713 Armour Pipe Line Co. v. Sandel Energy, Inc., No. 14-16-00490-CV, 2018 WL 1546697 (Tex. App.—Houston [14th Dist.] Mar. 28, 2018, pet. filed)

Wednesday, September 26th, 2018

Richard F. Brown

The following is not a legal opinion. You should consult your attorney if the case may be of significance to you.

Armour Pipe Line Co. v. Sandel Energy, Inc., No. 14-16-00490-CV, 2018 WL 1546697 (Tex. App.—Houston [14th Dist.] Mar. 28, 2018, pet. filed) held that a foreign entity that forfeited its certificate of authority to do business in Texas under the Texas Tax Code did not forfeit its claim to payments for an overriding royalty interest.
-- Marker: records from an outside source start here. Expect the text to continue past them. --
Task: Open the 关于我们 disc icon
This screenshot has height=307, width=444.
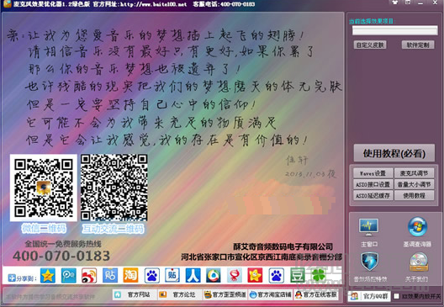Action: 419,262
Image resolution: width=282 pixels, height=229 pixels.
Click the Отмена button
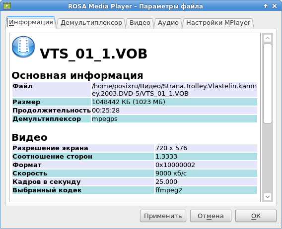[211, 216]
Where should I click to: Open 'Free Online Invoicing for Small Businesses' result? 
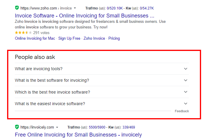78,135
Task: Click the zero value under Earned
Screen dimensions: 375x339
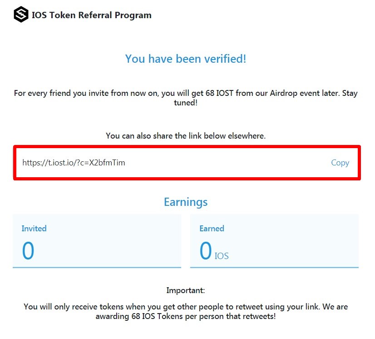Action: tap(206, 251)
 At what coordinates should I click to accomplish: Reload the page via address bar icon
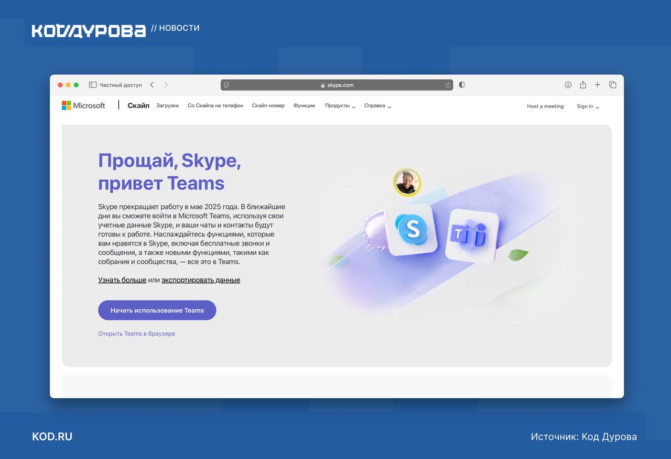(x=448, y=85)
In 1999, Armour Pipe Line Company (“Armour”) assigned multiple oil and gas leases and wells to Sandel Energy, Inc. (“Sandel”), reserving an overriding royalty interest in 76 leases to Armour. In 2003, Armour’s certificate of authority to do business in Texas was forfeited under the Texas Tax Code. It was admitted that Armour’s certificate was reinstated in 2014. It was also admitted that Armour was not a domestic entity. However, Sandel contended that Armour’s claims and rights based on the overriding royalty were extinguished by operation of law under Texas Business Organizations Code Section 11.359(a) when the certificate was not reinstated within three years of its forfeiture in 2003. The royalties in dispute exceeded $1.5 million. The issue in the case was whether § 11.359(a) was applicable to a foreign entity.
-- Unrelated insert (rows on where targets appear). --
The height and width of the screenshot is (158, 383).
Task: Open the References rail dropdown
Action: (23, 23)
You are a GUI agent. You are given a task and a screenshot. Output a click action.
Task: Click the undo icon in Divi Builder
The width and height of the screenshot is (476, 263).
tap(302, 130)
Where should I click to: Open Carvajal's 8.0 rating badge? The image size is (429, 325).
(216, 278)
The court analyzed the relevant provisions of the Texas Business Organizations Code and the predecessor Texas Business Corporations Act. The key language in § 11.359(a) of the Texas Business Organizations Code provided that: “an existing claim by or against a terminated filing entity is extinguished unless an action or proceeding is brought on the claim not later than the third anniversary of the date of termination of the entity.” This, and the other provisions analyzed, generally revolve around the limited survival of claims held by dissolved domestic corporations after the date of dissolution. After its statutory analysis, the court concluded that § 11.359(a) did not apply to a foreign entity.

The significance of the case is the holding that a foreign entity which forfeits its certificate to do business in Texas under the Tax Code does not lose its claim to payment for an overriding royalty interest in Texas.